_Reading text_.
The chances of a man having children dip past his 35th birthday, researchers have found.
The researchers, from the University of Washington in Seattle, found that damage to the genetic material containing sperm cells increases with age.
Unlike most other cells in the body, sperm cells are unable to repair this damage.
In addition, the researchers found that as a man gets older he loses his natural ability to weed out unhealthy sperm cells through a process known as apoptosis.
This means that there is a greater chance that a damaged sperm cell will successfully fertilise the female egg.
This could mean that the risk of miscarriage is increased or, at the other end of the scale, that children have a greater chance of developing mild abnormalities such as uneven teeth, or asymmetrical limbs.
Lead researcher Dr Narendra Singh told the BBC: “We found there is a significant change by the age of 35.”
Dr Singh’s team examined sperm quality in 60 men aged between 22 and 60. All had healthy sperm counts.
The researchers found that men aged 35 and older had higher concentrations of sperm with broken strands of DNA, and that the damage was greater.
In general, older men’s sperm was less active so they had less chance of fertilising an egg.
A recent study found that male infertility was just as likely as female infertility to prevent couples from having a family.

_Your tasks_.
1. In the fertility article, how many men did Dr Singh's team examine?
2. Retype the passage of the fertility article from "Dr Singh’s team" up to and including "damage was greater.".
Rely only on the fertility article for these answers.

_Material shown_.
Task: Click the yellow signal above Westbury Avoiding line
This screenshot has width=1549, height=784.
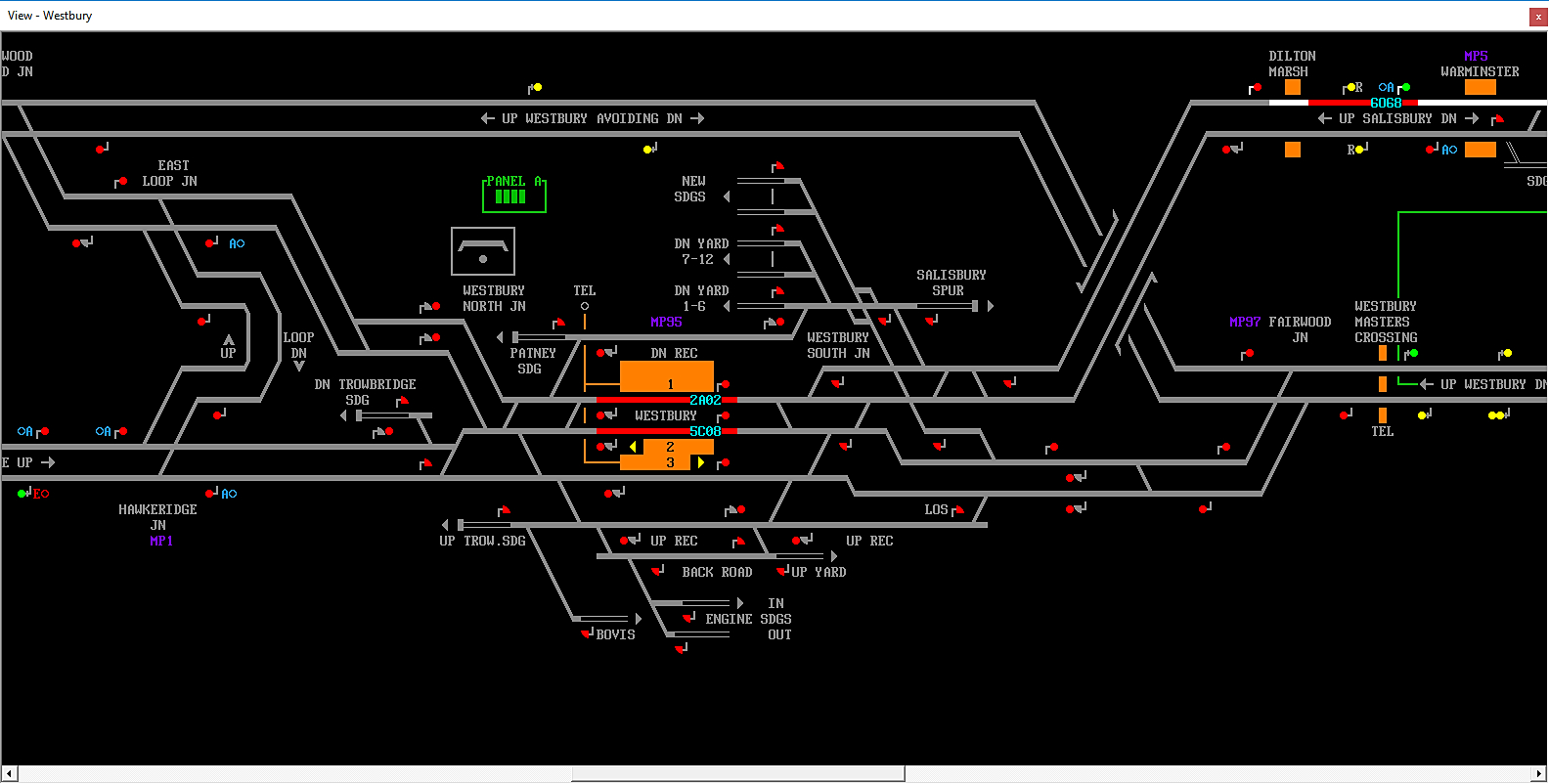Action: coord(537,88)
* * *
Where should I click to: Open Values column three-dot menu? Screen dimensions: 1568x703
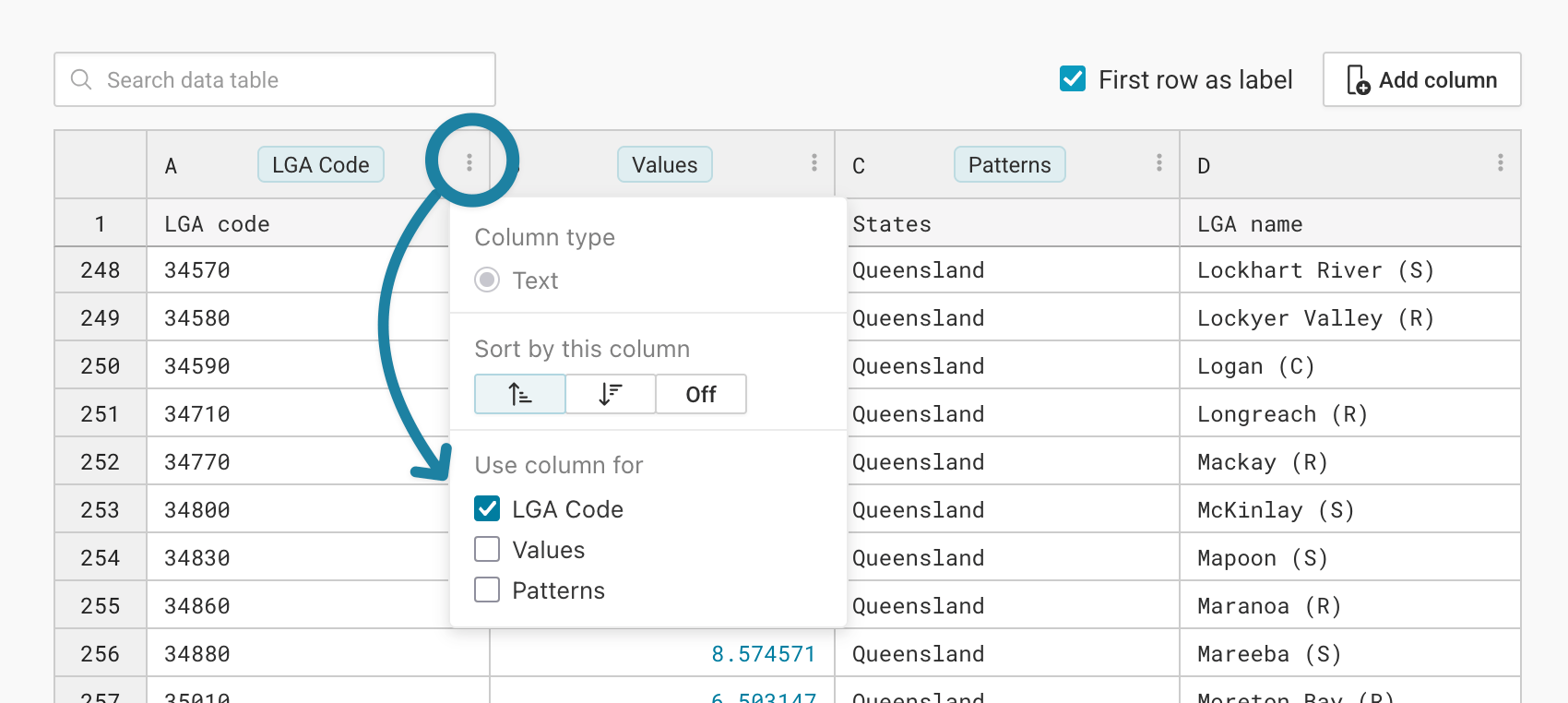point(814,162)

_Answer set_.
1. Sixty men, aged between 22 and 60.

2.
Dr Singh’s team examined sperm quality in 60 men aged between 22 and 60. All had healthy sperm counts.
The researchers found that men aged 35 and older had higher concentrations of sperm with broken strands of DNA, and that the damage was greater.